*WORK REQUIRED*
Skipping all pictures, please restate word for word the lines from the one that contains "Instruction: Change the payment method" through the last line of the entries.

*SUPPLIED DATA*
*** Block opens ***

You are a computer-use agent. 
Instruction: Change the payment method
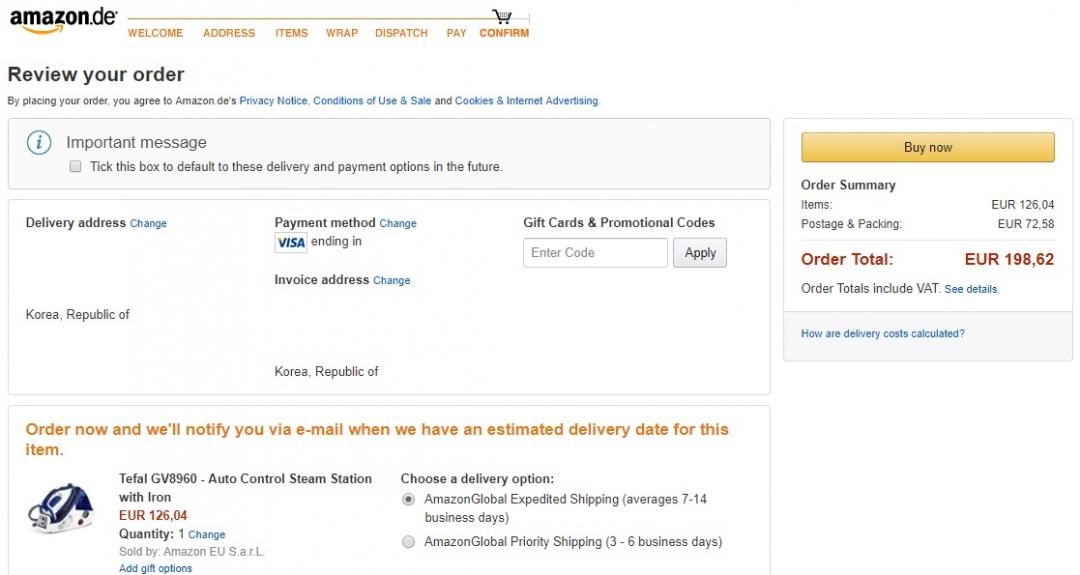[x=398, y=224]
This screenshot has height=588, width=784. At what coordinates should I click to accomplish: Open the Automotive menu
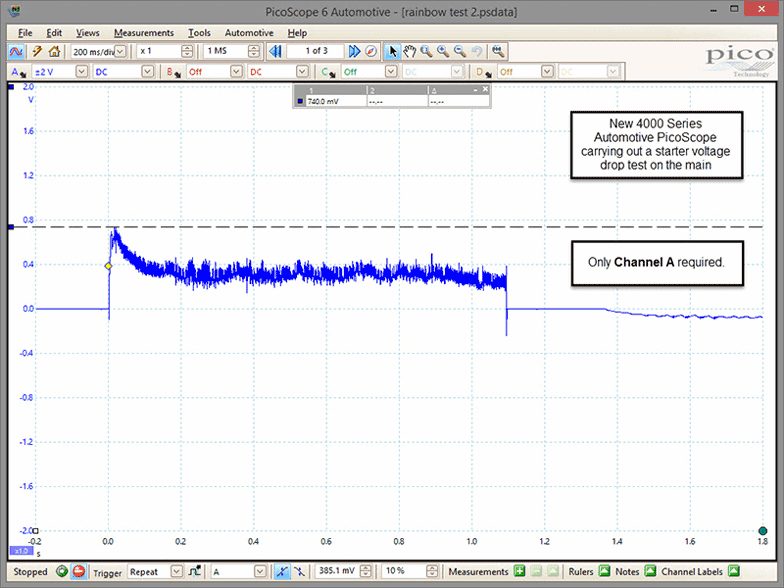click(248, 33)
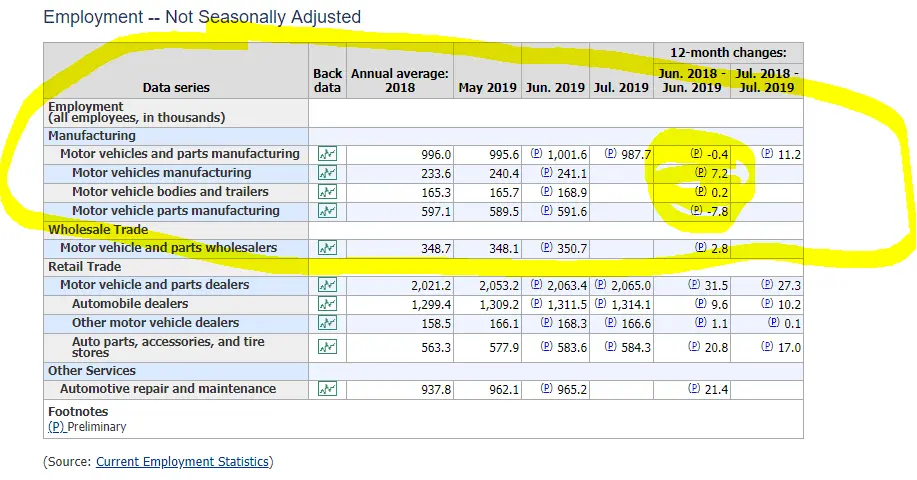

*** Block closes ***

*RESULT OF THIS TASK*
Instruction: Change the payment method
[x=398, y=224]
This screenshot has height=588, width=784. At what coordinates should I click to accomplish: Open the Automotive menu
click(248, 33)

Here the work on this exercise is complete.